Habituated or tame deer can be very dangerous. The females are especially so when they have very young fawns.  In this clip shown on TV news, a doe attacks a pet dog in the Victoria suburb of Sannich. Imagine if that had been a toddler.

Dr. Jay Rolfe, whom I had not seen since his graduation from the Western College of Veterinary Medicine about 25 years ago, related how a doe had emerged from hiding and flattened a young 18-year old male. In the city of Fairbanks, Alaska, a cow moose attacked and killed a pedestrian.  Newly calved wapiti are very aggressive and are a real hazard in Jasper National park. They seem to view dogs with great dislike and will attack them. I am convinced that small children (say under ten) are seen as potential predators.

If does are potential bad news rutting stags or bulls of any member of the deer family become incredibly dangerous during the rut. Each fall there are reports of so-called tame deer, usually white-tailed deer, changing almost overnight from “stroke-my-nose-please, I-love-it” to crazy killers hell-bent of destruction. One client of mine was treed for several hours by such a buck after it hit him from behind. He was lucky to escape up a nearby poplar with torn jeans and some dramatic bruises. 

As the person who posted this YouTube video wrote:
This is video of the elk rut in Estes Park, CO in the fall of 2009. The elk are in a frenzy, and don't care about people around! 
If that shows how things can get wild with non-imprinted cervids, this story shows how things may turn out.

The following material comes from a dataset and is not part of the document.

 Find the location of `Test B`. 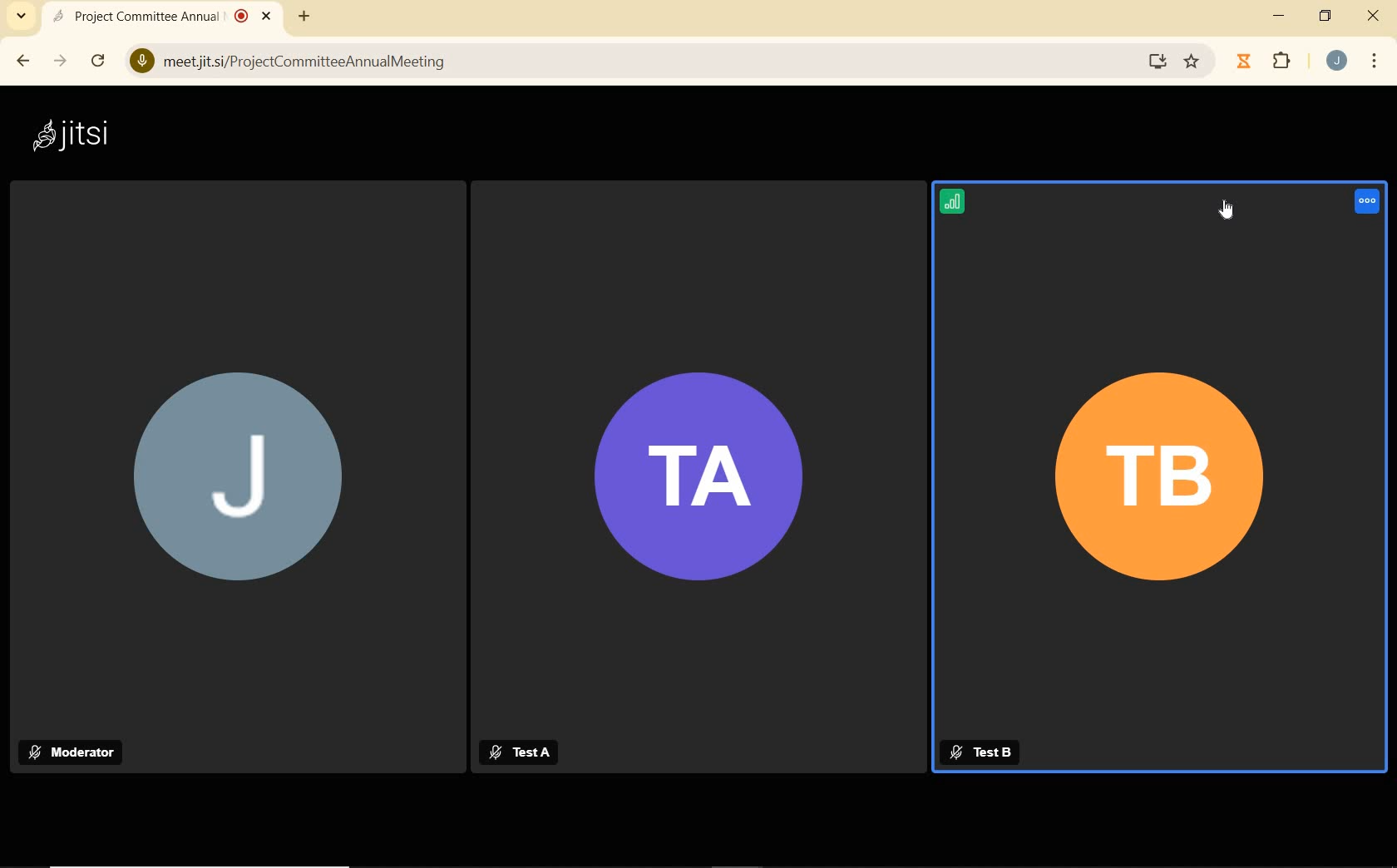

Test B is located at coordinates (983, 752).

I wrote this in Of Moose and Men.

My own scary experience with an enraged “tame” bull occurred with three hundred kilos of mind-bent, testosterone-crazed, but luckily de-antlered wapiti. He was part of a research group that I had been working with for several months. I used to visit them almost daily but had missed seeing them over the first weekend in September. On the Monday morning I entered the pen without taking due note of the changes that had happened. The bull came straight for me and pinned me against one of the uprights in a corner of the yard. As long as I stood fairly still he simply leaned on me, albeit with some force, pressing my back against the post so that I could feel each of my vertebrae creating a dent in the wood. If I tried to move he leaned a bit more—quite a bit more. I wondered if I was ever going to get out of this mess, but luckily I was with one of my students, who was outside the pen, and so I called out to him to help me. He had the presence of mind to grab a handy length of two-by-four, lean around the nearby gatepost, and give the bull a good thump on the rump. Happily the bull turned to face this new threat, giving me a chance to break the world’s standing high-jump record over the three-metre fence.

The student was Jay Rolfe, but I had failed to catch up with him before publication of the book and felt I could not use his name without his permission.  He certainly saved me from some serious injury and may have saved my life.

This sharp testosterone peak is central to the whole business of the rut and in this graph that I developed almost 30 years ago from work I did on wapiti (North American elk) I show how quickly it happens.
 
In wapiti the jump takes place about the beginning of September. In other species the date changes, but not the event. If you look closely at the scale you will see that this is a log scale. There would not be room on this page to show the actual rise in real numbers. It is about 1000 fold!

It is not just tame animals that will become aggressive. On the eleventh tee of the beautiful Lobstick golf course in Prince Albert National park a bull wapiti once took over the ground. Wise golfers used ”local rules” and teed up a hundred or so yards down the fairway. I don’t know if the scores for the shortened hole improved, but I doubt it. Golfers would have had heightened excitement levels after a meeting like that. The steadiness needed to play god golf might have been suspended.